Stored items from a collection
____________
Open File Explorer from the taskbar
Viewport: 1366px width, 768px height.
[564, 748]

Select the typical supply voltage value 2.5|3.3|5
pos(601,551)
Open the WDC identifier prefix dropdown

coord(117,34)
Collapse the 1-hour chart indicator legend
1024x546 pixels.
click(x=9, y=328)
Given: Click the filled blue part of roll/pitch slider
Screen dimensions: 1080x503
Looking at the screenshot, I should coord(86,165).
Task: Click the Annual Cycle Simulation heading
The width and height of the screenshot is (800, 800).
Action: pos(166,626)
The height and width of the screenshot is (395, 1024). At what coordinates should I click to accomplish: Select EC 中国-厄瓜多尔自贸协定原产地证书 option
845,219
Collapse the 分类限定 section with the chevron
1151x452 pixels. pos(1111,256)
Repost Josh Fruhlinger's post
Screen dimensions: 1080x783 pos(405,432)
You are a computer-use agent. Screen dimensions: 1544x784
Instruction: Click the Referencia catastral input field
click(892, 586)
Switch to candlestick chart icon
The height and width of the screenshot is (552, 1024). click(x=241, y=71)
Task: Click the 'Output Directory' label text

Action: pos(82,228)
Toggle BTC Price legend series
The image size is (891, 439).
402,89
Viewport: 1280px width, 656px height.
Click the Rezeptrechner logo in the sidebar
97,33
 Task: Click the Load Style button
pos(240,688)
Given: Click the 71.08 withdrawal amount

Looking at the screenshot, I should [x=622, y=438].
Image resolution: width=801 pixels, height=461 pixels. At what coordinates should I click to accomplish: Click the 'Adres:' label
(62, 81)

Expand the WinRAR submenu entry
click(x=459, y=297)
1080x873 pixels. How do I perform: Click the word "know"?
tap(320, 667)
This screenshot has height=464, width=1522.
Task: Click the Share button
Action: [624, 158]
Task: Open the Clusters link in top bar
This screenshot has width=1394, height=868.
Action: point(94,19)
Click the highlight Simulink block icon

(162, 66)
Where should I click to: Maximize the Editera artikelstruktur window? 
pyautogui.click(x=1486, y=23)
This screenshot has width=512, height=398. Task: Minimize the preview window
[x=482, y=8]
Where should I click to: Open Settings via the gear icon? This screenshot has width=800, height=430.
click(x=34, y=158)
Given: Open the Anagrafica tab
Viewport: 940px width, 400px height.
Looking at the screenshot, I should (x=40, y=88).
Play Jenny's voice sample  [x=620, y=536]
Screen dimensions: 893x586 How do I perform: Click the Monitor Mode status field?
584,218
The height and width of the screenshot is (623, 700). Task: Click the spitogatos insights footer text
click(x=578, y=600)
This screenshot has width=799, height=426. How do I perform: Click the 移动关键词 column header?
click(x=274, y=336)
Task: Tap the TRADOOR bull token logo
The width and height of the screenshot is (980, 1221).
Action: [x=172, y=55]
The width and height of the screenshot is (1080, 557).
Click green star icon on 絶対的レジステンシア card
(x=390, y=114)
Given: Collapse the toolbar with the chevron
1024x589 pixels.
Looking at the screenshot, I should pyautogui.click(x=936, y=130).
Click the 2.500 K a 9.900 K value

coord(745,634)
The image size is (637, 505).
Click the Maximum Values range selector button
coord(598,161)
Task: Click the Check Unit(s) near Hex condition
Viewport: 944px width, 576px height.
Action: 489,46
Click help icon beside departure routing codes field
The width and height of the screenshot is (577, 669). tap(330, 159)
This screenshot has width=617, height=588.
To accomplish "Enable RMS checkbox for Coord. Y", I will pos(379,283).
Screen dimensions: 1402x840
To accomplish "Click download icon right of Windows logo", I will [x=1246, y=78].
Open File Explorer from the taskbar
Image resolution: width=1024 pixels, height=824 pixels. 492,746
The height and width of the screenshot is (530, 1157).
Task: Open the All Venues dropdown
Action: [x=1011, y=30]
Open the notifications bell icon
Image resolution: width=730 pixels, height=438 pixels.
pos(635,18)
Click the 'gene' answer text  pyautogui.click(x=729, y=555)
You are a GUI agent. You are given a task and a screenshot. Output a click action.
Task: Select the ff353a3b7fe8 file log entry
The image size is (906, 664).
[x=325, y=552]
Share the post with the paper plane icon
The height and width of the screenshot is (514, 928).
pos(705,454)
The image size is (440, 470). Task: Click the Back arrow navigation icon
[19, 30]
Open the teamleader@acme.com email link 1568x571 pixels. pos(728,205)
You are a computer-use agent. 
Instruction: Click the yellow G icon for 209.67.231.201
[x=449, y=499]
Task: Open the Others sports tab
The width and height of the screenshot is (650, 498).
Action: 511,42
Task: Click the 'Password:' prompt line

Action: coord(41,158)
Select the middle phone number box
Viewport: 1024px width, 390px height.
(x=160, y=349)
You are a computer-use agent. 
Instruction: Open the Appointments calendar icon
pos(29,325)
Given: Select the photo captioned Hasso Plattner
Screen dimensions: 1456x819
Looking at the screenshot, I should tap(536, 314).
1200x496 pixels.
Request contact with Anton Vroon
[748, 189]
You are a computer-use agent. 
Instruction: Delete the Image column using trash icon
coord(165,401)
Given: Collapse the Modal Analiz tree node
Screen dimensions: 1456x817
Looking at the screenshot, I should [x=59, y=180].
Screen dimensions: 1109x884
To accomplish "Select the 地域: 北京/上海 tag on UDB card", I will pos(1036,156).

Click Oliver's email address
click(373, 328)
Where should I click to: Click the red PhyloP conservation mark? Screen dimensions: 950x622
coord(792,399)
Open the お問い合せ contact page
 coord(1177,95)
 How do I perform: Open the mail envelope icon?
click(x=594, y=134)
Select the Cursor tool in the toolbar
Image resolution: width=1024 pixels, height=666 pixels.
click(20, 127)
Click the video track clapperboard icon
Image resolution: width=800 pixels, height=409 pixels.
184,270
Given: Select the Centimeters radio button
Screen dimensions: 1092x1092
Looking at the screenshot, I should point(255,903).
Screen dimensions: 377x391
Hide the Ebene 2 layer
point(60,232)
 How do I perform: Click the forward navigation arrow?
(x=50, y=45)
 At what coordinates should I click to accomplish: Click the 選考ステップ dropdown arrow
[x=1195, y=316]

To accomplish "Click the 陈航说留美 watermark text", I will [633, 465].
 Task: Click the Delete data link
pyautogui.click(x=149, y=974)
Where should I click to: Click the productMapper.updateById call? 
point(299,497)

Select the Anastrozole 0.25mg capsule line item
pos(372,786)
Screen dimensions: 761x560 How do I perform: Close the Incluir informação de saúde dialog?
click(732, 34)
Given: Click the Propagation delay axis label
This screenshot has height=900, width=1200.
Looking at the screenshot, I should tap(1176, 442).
____________
INSTRUCTIONS TO FOLLOW
Retype the data in full, exactly.

RESPONSE FOR THIS EXERCISE
Open File Explorer from the taskbar
Viewport: 1366px width, 768px height.
[564, 748]

Select the typical supply voltage value 2.5|3.3|5
pos(601,551)
Open the WDC identifier prefix dropdown

coord(117,34)
Collapse the 1-hour chart indicator legend
1024x546 pixels.
click(x=9, y=328)
Given: Click the filled blue part of roll/pitch slider
Screen dimensions: 1080x503
Looking at the screenshot, I should coord(86,165).
Task: Click the Annual Cycle Simulation heading
The width and height of the screenshot is (800, 800).
Action: pos(166,626)
The height and width of the screenshot is (395, 1024). At what coordinates should I click to accomplish: Select EC 中国-厄瓜多尔自贸协定原产地证书 option
845,219
Collapse the 分类限定 section with the chevron
1151x452 pixels. pos(1111,256)
Repost Josh Fruhlinger's post
Screen dimensions: 1080x783 pos(405,432)
You are a computer-use agent. Screen dimensions: 1544x784
Instruction: Click the Referencia catastral input field
click(892, 586)
Switch to candlestick chart icon
The height and width of the screenshot is (552, 1024). click(x=241, y=71)
Task: Click the 'Output Directory' label text

Action: pos(82,228)
Toggle BTC Price legend series
The image size is (891, 439).
402,89
Viewport: 1280px width, 656px height.
Click the Rezeptrechner logo in the sidebar
97,33
 Task: Click the Load Style button
pos(240,688)
Given: Click the 71.08 withdrawal amount

Looking at the screenshot, I should [x=622, y=438].
Image resolution: width=801 pixels, height=461 pixels. At what coordinates should I click to accomplish: Click the 'Adres:' label
(62, 81)

Expand the WinRAR submenu entry
click(x=459, y=297)
1080x873 pixels. How do I perform: Click the word "know"?
tap(320, 667)
This screenshot has height=464, width=1522.
Task: Click the Share button
Action: [624, 158]
Task: Open the Clusters link in top bar
This screenshot has width=1394, height=868.
Action: point(94,19)
Click the highlight Simulink block icon

(162, 66)
Where should I click to: Maximize the Editera artikelstruktur window? 
pyautogui.click(x=1486, y=23)
This screenshot has width=512, height=398. Task: Minimize the preview window
[x=482, y=8]
Where should I click to: Open Settings via the gear icon? This screenshot has width=800, height=430.
click(x=34, y=158)
Given: Open the Anagrafica tab
Viewport: 940px width, 400px height.
Looking at the screenshot, I should (x=40, y=88).
Play Jenny's voice sample  [x=620, y=536]
Screen dimensions: 893x586 How do I perform: Click the Monitor Mode status field?
584,218
The height and width of the screenshot is (623, 700). Task: Click the spitogatos insights footer text
click(x=578, y=600)
This screenshot has width=799, height=426. How do I perform: Click the 移动关键词 column header?
click(x=274, y=336)
Task: Tap the TRADOOR bull token logo
The width and height of the screenshot is (980, 1221).
Action: [x=172, y=55]
The width and height of the screenshot is (1080, 557).
Click green star icon on 絶対的レジステンシア card
(x=390, y=114)
Given: Collapse the toolbar with the chevron
1024x589 pixels.
Looking at the screenshot, I should pyautogui.click(x=936, y=130).
Click the 2.500 K a 9.900 K value

coord(745,634)
The image size is (637, 505).
Click the Maximum Values range selector button
coord(598,161)
Task: Click the Check Unit(s) near Hex condition
Viewport: 944px width, 576px height.
Action: 489,46
Click help icon beside departure routing codes field
The width and height of the screenshot is (577, 669). tap(330, 159)
This screenshot has width=617, height=588.
To accomplish "Enable RMS checkbox for Coord. Y", I will pos(379,283).
Screen dimensions: 1402x840
To accomplish "Click download icon right of Windows logo", I will [x=1246, y=78].
Open File Explorer from the taskbar
Image resolution: width=1024 pixels, height=824 pixels. 492,746
The height and width of the screenshot is (530, 1157).
Task: Open the All Venues dropdown
Action: [x=1011, y=30]
Open the notifications bell icon
Image resolution: width=730 pixels, height=438 pixels.
pos(635,18)
Click the 'gene' answer text  pyautogui.click(x=729, y=555)
You are a GUI agent. You are given a task and a screenshot. Output a click action.
Task: Select the ff353a3b7fe8 file log entry
The image size is (906, 664).
[x=325, y=552]
Share the post with the paper plane icon
The height and width of the screenshot is (514, 928).
pos(705,454)
The image size is (440, 470). Task: Click the Back arrow navigation icon
[19, 30]
Open the teamleader@acme.com email link 1568x571 pixels. pos(728,205)
You are a computer-use agent. 
Instruction: Click the yellow G icon for 209.67.231.201
[x=449, y=499]
Task: Open the Others sports tab
The width and height of the screenshot is (650, 498).
Action: 511,42
Task: Click the 'Password:' prompt line

Action: coord(41,158)
Select the middle phone number box
Viewport: 1024px width, 390px height.
(x=160, y=349)
You are a computer-use agent. 
Instruction: Open the Appointments calendar icon
pos(29,325)
Given: Select the photo captioned Hasso Plattner
Screen dimensions: 1456x819
Looking at the screenshot, I should tap(536, 314).
1200x496 pixels.
Request contact with Anton Vroon
[748, 189]
You are a computer-use agent. 
Instruction: Delete the Image column using trash icon
coord(165,401)
Given: Collapse the Modal Analiz tree node
Screen dimensions: 1456x817
Looking at the screenshot, I should [x=59, y=180].
Screen dimensions: 1109x884
To accomplish "Select the 地域: 北京/上海 tag on UDB card", I will pos(1036,156).

Click Oliver's email address
click(373, 328)
Where should I click to: Click the red PhyloP conservation mark? Screen dimensions: 950x622
coord(792,399)
Open the お問い合せ contact page
 coord(1177,95)
 How do I perform: Open the mail envelope icon?
click(x=594, y=134)
Select the Cursor tool in the toolbar
Image resolution: width=1024 pixels, height=666 pixels.
click(20, 127)
Click the video track clapperboard icon
Image resolution: width=800 pixels, height=409 pixels.
184,270
Given: Select the Centimeters radio button
Screen dimensions: 1092x1092
Looking at the screenshot, I should point(255,903).
Screen dimensions: 377x391
Hide the Ebene 2 layer
point(60,232)
 How do I perform: Click the forward navigation arrow?
(x=50, y=45)
 At what coordinates should I click to accomplish: Click the 選考ステップ dropdown arrow
[x=1195, y=316]

To accomplish "Click the 陈航说留美 watermark text", I will [633, 465].
 Task: Click the Delete data link
pyautogui.click(x=149, y=974)
Where should I click to: Click the productMapper.updateById call? 
point(299,497)

Select the Anastrozole 0.25mg capsule line item
pos(372,786)
Screen dimensions: 761x560 How do I perform: Close the Incluir informação de saúde dialog?
click(732, 34)
Given: Click the Propagation delay axis label
This screenshot has height=900, width=1200.
Looking at the screenshot, I should tap(1176, 442).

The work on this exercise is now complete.